• EXERCISES
- 1) In the text below on airborne virus transmission, list every route by which it says the coronavirus spreads.
- 2) According to the text below on airborne virus transmission, why does regularly exchanging indoor air with outside air help during a pandemic? Answer in one to three sentences.

Segment Start: SELECTED PASSAGE

Airborne virus transmission in indoor environments
Particulate matter and harmful gases in the air are generally bad for human health. In times of virus outbreaks, such as the current COVID-19 pandemic, the focus is increasingly on the air we breathe. Virologists agree that the corona virus spreads mainly through respiration and only to a lesser extent through smear and droplet infection.
When speaking and breathing out through the mouth, thousands of aerosols (tiny saliva particles) are ejected into the room in a kind of spray. These particles, invisible to the eye, fly further than the recommended minimum distance of 1.5 - 2.0 m and remain suspended in the air for several hours. People suffering from corona disease release viruses with these suspended particles through the air they breathe. If infectious aerosols are inhaled by other people, the viruses penetrate deep into the lungs via the airways.
Ensure frequent air exchange in your interior spaces
Airborne transmission mostly occurs in indoor environments where people spend over 90% of their time. One thing that is recommended these days is the regular airing of interiors. Even before COVID-19, the pollutants in the indoor air can be up to five times higher than outside. During a global pandemic, it is also necessary to reduce the concentration of airborne viruses indoors. By exchanging the indoor air with fresh air from outside, carbon dioxide exhaled by people and, in the case of infected persons, the concentration ofviral aerosols will be reduced.

Segment End: SELECTED PASSAGE
Segment Start: DATA EXTRACT

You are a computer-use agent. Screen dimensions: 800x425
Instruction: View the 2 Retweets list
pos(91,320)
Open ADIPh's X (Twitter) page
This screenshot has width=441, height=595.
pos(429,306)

Segment End: DATA EXTRACT

• RESPONSES PER TASK
- 1) Respiration, smear infection, and droplet infection.

- 2) Replacing indoor air with fresh outside air lowers the carbon dioxide that people exhale. When infected people are present, it also lowers the concentration of viral aerosols, which stay suspended in the air for several hours.